**Collected data entries**
□ □ □

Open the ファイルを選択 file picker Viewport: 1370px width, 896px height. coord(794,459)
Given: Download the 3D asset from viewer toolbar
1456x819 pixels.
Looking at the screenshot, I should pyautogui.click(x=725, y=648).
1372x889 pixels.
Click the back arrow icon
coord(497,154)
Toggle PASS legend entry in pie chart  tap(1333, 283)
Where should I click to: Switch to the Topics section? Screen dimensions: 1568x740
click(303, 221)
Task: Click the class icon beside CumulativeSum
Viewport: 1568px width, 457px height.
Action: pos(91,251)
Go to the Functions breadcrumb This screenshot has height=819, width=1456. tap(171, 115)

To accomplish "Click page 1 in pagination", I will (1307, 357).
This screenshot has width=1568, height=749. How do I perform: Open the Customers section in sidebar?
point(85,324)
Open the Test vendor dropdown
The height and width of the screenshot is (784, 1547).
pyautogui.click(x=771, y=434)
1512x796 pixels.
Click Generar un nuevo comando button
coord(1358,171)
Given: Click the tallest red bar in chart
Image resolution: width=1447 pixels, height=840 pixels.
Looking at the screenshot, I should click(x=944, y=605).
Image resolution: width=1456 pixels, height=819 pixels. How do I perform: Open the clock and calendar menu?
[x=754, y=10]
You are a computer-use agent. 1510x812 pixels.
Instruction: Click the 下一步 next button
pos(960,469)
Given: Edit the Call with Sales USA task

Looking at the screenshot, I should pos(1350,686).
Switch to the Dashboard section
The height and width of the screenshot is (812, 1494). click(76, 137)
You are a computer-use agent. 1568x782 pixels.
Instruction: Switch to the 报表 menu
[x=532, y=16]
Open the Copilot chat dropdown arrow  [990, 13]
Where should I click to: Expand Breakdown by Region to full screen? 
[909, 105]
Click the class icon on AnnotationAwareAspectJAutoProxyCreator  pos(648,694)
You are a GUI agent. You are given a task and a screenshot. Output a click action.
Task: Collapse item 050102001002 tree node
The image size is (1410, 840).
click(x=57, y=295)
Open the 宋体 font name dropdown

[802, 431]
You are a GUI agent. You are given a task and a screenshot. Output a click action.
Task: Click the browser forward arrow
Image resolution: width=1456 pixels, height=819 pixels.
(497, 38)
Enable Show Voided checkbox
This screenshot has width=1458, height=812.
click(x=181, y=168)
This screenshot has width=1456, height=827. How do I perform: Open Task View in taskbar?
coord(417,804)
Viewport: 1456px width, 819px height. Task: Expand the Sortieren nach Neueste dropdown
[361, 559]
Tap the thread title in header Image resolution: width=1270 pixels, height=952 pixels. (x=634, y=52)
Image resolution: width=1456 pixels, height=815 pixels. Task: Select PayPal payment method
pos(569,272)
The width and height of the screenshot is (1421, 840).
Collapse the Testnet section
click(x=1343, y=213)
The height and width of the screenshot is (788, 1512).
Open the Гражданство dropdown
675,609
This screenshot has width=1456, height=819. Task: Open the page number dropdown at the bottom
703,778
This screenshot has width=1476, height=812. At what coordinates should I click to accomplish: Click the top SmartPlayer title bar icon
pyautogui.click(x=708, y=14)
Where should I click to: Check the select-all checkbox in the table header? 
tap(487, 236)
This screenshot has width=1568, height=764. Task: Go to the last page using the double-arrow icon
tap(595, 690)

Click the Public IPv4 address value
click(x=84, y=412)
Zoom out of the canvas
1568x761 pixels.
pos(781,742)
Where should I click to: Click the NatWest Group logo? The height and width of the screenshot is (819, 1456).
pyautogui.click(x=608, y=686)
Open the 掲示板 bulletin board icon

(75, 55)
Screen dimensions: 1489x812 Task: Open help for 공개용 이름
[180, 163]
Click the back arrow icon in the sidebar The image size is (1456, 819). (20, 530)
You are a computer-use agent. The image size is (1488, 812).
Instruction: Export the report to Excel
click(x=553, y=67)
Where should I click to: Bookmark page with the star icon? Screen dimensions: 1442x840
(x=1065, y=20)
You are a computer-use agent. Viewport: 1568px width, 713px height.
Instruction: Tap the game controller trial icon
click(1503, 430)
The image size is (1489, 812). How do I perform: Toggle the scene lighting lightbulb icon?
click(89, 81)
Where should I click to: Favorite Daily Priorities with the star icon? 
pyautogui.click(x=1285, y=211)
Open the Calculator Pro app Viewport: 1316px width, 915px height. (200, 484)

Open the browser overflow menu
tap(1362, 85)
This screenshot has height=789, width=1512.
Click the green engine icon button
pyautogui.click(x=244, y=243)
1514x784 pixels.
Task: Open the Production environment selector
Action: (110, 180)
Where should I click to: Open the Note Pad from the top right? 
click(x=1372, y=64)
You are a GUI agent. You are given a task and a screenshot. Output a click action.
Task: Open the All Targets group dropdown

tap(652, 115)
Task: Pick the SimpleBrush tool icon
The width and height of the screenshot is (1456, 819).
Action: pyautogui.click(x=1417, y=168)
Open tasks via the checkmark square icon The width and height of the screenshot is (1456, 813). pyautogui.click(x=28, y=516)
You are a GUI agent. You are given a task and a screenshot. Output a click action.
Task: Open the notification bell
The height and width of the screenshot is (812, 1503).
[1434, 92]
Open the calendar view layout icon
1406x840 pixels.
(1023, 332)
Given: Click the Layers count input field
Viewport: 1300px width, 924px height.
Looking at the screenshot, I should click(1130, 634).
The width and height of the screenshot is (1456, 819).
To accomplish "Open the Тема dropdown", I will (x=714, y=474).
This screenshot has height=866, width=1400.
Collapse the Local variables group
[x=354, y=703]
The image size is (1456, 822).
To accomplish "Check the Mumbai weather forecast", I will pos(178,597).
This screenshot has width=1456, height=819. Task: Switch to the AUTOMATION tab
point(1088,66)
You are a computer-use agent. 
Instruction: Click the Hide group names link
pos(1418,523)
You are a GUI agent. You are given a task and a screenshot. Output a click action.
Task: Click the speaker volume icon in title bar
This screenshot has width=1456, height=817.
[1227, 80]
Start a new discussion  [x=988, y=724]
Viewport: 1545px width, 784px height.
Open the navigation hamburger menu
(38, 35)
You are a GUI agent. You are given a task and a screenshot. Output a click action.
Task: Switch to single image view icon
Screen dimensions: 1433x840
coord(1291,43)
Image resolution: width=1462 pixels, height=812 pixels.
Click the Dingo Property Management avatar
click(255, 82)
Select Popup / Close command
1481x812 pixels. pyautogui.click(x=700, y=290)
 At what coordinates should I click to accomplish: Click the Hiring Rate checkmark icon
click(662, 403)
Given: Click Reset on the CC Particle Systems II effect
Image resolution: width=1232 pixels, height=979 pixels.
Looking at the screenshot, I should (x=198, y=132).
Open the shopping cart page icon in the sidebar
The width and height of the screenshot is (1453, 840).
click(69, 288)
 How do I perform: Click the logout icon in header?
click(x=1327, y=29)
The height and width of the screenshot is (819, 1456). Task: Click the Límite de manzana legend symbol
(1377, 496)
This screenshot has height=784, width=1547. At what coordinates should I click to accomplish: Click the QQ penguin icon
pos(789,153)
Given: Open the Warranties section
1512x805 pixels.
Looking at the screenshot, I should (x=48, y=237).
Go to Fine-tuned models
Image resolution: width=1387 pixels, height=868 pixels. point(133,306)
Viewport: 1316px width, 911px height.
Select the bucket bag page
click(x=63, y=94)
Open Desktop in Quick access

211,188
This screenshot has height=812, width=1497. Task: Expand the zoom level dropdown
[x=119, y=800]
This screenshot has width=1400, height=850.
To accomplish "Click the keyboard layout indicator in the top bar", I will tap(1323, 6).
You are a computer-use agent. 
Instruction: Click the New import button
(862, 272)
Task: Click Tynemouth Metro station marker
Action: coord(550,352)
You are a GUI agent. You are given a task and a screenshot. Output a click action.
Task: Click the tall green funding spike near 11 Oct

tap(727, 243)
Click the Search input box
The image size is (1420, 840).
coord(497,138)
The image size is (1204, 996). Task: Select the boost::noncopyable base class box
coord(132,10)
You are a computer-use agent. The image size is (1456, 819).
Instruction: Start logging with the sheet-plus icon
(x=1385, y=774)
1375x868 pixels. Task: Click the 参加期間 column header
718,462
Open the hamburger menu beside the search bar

□ □ □

**EXERCISE AIM**
For each line above that includes "chart", copy the line.

**REPLY TO THE EXERCISE**
Toggle PASS legend entry in pie chart  tap(1333, 283)
Given: Click the tallest red bar in chart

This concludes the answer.